Data for the task:
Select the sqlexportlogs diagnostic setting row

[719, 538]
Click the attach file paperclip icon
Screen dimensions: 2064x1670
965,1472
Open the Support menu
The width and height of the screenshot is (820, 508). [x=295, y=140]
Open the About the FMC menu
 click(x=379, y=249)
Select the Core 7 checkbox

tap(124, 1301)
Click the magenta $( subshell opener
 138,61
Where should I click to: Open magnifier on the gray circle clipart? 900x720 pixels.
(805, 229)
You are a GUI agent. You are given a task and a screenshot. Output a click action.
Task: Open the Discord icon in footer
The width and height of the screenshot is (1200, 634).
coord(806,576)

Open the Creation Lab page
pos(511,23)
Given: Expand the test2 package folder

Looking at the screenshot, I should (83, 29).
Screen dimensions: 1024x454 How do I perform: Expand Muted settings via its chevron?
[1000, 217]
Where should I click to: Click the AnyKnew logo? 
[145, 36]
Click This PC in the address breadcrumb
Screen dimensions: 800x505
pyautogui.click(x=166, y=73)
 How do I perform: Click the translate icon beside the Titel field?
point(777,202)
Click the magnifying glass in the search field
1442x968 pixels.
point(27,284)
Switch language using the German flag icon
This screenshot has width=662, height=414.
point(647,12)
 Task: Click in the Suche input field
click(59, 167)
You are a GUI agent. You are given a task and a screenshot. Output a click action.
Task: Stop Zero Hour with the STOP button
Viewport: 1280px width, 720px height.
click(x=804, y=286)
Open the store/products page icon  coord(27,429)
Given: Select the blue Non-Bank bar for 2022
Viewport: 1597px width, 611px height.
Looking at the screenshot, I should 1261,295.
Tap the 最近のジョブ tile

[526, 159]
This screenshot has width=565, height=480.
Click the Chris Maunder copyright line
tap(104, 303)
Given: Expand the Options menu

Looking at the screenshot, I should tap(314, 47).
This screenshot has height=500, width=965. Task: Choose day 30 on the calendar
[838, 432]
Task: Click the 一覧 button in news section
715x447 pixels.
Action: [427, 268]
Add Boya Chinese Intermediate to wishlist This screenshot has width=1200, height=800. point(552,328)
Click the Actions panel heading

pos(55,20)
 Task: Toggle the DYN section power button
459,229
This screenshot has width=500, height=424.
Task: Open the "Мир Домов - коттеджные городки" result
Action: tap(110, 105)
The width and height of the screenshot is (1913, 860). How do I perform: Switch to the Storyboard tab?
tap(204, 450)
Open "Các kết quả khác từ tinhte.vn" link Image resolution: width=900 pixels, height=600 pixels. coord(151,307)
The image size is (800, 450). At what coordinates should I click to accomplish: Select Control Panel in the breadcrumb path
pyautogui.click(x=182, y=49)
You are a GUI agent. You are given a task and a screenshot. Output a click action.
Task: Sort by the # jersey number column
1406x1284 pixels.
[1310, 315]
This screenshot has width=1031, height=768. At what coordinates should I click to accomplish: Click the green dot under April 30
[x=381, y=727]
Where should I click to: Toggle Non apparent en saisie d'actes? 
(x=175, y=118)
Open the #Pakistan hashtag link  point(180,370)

Goal of the exercise: Quote exactly the line containing "715x447 pixels." and every later line through the end of the listing, and no other lines.

Written response:
715x447 pixels.
Action: [427, 268]
Add Boya Chinese Intermediate to wishlist This screenshot has width=1200, height=800. point(552,328)
Click the Actions panel heading

pos(55,20)
 Task: Toggle the DYN section power button
459,229
This screenshot has width=500, height=424.
Task: Open the "Мир Домов - коттеджные городки" result
Action: tap(110, 105)
The width and height of the screenshot is (1913, 860). How do I perform: Switch to the Storyboard tab?
tap(204, 450)
Open "Các kết quả khác từ tinhte.vn" link Image resolution: width=900 pixels, height=600 pixels. coord(151,307)
The image size is (800, 450). At what coordinates should I click to accomplish: Select Control Panel in the breadcrumb path
pyautogui.click(x=182, y=49)
You are a GUI agent. You are given a task and a screenshot. Output a click action.
Task: Sort by the # jersey number column
1406x1284 pixels.
[1310, 315]
This screenshot has width=1031, height=768. At what coordinates should I click to accomplish: Click the green dot under April 30
[x=381, y=727]
Where should I click to: Toggle Non apparent en saisie d'actes? 
(x=175, y=118)
Open the #Pakistan hashtag link  point(180,370)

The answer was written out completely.